Georgia’s evidence, through which Tbilisi claims that an Abkhazia-based Russian army officer was behind a series of explosions and one failed blast attempt in recent months include an inquiry made by Russian forces in Abkhazia via a hotline asking the EU Monitoring Mission about the explosion, which never happened. The Ministry of Interior Affairs of Georgia (MIA) released an e-mail received from EU Monitoring Mission in Georgia (EUMM) informing the ministry that on October 3 Aleksander Berchenko from the Russian forces stationed in breakaway Abkhazia was asking about an alleged train accident, which occurred on the Senaki-Poti section of the railway causing human casualties. A Russian contact on the hotline cited information received from persons who were commuting across the administrative border requesting to pass on the Georgia side, that the Russian side was ready to offer assistance.
According to Shota Utiashvili, head of the MIA Information and Analytical Department, the only way for the Russian army officer to obtain credible information about whether the explosion occurred or not was via hotline with EUMM. Utiashvili claimed that since the explosion had in fact never occurred, it seemed that those making an inquiry to EUMM apparently knew in advance that the blast had been planned. The letter received from the European Union from the EUMM hotline log confirmed that Russia stood behind the series of explosions investigated by MIA. The members of the criminal group did not explode the railway but lied to an officer that they did. The local TV stations also kept the incident in secret due to the visit of NATO authorities to the country which became the reason for the Russians to start checking up on the information with the EUMM.
The Labour Party expressed their mistrust towards the investigation and places the responsibility on the terrorist acts specifically on the President of Georgia, Mikheil Saakashvili. The party’s HQ where the explosion took a women’s life, according to the main perpetrator Gogita Arkhania, had been targeted for creating misunderstanding in the whole story. At the press conference held on December 8, the leader of the party Shalva Natelashvili told the media that the series of explosions from September-November had a political basis. Saakashvili, according to Natelashvili, aimed at frightening the citizens, caused confrontation between US-Russia and created an alibi for upcoming terrorist acts.
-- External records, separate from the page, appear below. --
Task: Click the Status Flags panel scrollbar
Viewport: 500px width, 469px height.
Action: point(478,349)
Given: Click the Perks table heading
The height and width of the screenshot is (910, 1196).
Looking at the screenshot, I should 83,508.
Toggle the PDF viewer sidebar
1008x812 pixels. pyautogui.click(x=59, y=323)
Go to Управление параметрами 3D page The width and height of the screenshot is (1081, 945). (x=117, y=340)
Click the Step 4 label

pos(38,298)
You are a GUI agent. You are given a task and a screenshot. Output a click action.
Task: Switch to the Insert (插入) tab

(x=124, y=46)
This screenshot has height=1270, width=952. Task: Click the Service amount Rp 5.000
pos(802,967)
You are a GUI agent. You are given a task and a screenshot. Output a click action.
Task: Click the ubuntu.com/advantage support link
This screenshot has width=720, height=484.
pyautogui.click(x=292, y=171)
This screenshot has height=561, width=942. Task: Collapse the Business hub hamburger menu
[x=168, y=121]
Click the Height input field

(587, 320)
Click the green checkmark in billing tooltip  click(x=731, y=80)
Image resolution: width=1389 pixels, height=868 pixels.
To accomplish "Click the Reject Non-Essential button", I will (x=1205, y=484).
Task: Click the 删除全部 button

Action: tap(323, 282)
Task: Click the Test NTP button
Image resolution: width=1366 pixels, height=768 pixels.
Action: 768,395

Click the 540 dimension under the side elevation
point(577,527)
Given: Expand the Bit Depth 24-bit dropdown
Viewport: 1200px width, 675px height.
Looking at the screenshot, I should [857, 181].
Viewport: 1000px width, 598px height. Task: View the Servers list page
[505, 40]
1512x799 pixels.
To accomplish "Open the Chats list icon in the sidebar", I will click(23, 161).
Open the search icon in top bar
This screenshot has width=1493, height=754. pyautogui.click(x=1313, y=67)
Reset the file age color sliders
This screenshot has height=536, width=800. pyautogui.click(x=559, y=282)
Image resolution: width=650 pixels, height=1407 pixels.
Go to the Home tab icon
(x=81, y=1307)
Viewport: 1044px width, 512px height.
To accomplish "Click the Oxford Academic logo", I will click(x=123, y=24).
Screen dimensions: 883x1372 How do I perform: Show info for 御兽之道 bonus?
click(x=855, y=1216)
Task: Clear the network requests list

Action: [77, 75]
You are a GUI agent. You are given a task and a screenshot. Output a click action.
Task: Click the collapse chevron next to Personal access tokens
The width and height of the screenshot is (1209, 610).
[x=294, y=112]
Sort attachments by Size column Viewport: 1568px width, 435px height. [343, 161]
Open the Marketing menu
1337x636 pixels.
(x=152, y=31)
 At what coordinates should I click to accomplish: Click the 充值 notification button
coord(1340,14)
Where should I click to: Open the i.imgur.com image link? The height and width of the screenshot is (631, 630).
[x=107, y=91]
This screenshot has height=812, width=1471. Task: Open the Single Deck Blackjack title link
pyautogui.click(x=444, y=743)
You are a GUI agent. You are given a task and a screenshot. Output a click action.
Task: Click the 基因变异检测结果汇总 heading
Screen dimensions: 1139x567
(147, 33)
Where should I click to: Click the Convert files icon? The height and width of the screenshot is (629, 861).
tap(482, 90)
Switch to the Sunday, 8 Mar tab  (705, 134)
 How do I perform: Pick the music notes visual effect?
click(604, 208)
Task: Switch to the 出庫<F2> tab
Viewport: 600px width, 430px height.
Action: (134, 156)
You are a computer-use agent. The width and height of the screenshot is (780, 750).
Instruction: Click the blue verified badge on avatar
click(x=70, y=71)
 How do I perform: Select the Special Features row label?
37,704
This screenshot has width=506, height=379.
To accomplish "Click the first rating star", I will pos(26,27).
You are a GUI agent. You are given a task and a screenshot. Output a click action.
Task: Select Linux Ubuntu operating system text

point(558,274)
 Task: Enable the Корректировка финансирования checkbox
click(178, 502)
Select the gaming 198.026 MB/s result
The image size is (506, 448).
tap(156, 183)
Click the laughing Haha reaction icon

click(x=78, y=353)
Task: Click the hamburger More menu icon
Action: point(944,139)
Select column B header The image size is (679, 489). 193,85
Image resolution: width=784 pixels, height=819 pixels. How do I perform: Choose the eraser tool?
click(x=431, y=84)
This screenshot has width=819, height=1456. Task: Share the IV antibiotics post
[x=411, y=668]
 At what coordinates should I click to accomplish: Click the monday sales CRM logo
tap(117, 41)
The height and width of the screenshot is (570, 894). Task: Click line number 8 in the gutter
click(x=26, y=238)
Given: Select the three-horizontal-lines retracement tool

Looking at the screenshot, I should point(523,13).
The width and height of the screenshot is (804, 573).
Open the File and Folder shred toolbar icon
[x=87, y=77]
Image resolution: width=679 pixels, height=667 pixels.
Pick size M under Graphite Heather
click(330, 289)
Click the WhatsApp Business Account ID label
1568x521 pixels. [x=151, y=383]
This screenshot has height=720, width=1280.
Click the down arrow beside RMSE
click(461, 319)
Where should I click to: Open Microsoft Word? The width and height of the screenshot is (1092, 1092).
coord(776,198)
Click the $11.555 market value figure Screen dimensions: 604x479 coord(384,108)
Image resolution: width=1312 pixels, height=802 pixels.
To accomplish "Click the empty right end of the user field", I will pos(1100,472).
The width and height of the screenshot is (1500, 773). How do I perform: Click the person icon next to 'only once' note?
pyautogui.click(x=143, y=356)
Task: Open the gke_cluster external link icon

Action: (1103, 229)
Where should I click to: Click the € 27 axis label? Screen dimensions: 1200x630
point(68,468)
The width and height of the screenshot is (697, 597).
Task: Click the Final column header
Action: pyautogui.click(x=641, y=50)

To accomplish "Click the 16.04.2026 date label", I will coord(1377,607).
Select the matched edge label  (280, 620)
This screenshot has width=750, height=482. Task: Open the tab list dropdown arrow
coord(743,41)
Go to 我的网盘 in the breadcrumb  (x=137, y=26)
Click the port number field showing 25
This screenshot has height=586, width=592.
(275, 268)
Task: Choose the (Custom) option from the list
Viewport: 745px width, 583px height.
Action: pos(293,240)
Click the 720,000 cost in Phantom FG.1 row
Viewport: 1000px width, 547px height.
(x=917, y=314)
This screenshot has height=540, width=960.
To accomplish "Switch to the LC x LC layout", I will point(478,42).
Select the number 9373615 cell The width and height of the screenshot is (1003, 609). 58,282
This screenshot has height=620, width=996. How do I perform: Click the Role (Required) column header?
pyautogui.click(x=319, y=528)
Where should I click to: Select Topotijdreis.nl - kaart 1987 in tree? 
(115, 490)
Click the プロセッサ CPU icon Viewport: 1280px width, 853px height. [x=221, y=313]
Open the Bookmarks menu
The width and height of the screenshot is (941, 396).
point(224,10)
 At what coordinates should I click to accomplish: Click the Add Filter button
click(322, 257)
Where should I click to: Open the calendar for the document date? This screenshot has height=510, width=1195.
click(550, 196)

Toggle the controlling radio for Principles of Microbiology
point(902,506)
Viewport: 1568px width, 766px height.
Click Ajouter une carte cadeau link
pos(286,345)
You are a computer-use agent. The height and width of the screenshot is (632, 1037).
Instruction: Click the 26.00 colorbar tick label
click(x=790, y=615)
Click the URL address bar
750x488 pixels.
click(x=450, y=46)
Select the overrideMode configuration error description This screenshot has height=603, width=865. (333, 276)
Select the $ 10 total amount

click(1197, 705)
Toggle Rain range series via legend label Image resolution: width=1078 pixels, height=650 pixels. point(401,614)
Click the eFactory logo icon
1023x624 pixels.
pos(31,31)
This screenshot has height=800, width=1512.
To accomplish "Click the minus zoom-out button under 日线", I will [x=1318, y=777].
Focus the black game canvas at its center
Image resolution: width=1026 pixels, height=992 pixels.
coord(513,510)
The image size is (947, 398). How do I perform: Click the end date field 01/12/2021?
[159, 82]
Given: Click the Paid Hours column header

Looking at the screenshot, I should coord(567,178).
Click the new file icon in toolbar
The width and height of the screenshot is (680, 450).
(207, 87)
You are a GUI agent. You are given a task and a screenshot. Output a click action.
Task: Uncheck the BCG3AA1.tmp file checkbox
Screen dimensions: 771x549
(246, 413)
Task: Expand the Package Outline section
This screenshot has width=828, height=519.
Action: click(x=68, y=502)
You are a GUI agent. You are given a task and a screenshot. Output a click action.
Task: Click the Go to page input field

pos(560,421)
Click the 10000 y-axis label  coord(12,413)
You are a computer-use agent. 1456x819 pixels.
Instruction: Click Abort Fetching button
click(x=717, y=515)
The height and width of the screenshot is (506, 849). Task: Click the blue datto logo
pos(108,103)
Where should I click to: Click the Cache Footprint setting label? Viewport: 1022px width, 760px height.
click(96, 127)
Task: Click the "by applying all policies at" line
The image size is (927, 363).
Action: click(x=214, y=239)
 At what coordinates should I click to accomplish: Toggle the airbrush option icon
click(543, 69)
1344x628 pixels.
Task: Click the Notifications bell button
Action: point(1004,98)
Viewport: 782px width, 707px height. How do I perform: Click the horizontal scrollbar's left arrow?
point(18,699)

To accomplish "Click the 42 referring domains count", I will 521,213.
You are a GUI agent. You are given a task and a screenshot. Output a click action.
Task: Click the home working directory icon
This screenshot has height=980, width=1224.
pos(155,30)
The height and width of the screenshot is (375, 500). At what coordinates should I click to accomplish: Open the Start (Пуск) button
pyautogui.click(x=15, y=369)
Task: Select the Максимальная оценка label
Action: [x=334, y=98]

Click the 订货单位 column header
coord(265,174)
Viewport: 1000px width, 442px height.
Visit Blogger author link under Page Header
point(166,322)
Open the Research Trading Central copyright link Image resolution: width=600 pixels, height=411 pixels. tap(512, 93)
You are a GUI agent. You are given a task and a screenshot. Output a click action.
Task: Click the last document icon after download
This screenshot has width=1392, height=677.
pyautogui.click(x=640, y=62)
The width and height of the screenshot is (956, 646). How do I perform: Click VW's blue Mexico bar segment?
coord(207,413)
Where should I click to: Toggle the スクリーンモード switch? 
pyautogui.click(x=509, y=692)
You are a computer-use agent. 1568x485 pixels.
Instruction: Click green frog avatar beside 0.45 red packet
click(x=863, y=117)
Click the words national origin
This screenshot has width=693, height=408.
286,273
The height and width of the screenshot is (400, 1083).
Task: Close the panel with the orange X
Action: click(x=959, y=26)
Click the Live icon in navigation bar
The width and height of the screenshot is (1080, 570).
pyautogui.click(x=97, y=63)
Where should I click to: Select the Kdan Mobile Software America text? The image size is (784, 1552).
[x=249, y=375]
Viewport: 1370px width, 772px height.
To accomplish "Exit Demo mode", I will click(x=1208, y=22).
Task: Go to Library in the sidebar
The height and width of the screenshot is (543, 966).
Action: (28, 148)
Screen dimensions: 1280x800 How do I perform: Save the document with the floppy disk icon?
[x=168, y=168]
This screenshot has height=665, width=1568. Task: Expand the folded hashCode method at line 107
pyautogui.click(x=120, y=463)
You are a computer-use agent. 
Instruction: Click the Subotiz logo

He asked the special representatives of the US Congress and European Parliament to arrive in Georgia and investigate Saakashvili’s activities. Moreover, encouraging the world leaders to stop lobbying Saakashvili, he asked the International Court of Justice in the Hague to hasten discussing his suit against Saakashvili aimed at detaining the President.
The US Embassy in Georgia had been among the targets for the terrorists. President Barack Obama’s senior adviser on Russia Michael McFaul told the media that the US had started acquiring additional information around the issue.
An analyst in Caucasus issues Giorgi Mamulia spoke of how Georgia has succeeded in changing Moscow’s Caucasian course by uncovering the criminal group. “I’m sure that the explosion near the US Embassy was aimed at “proving” the existence of Islamic groups on Georgian territory which would imply an uncontrolled situation in the country. Moreover such claims would make Georgian people feel miserable and would hamper relations with the North Caucasians,” the analyst said. According to analyst Mamuka Areshidze, it has been suggested that the explosion near the Embassy might have been the warning sign for the US demonstrating how the Kremlin has been controlling the situation within the region.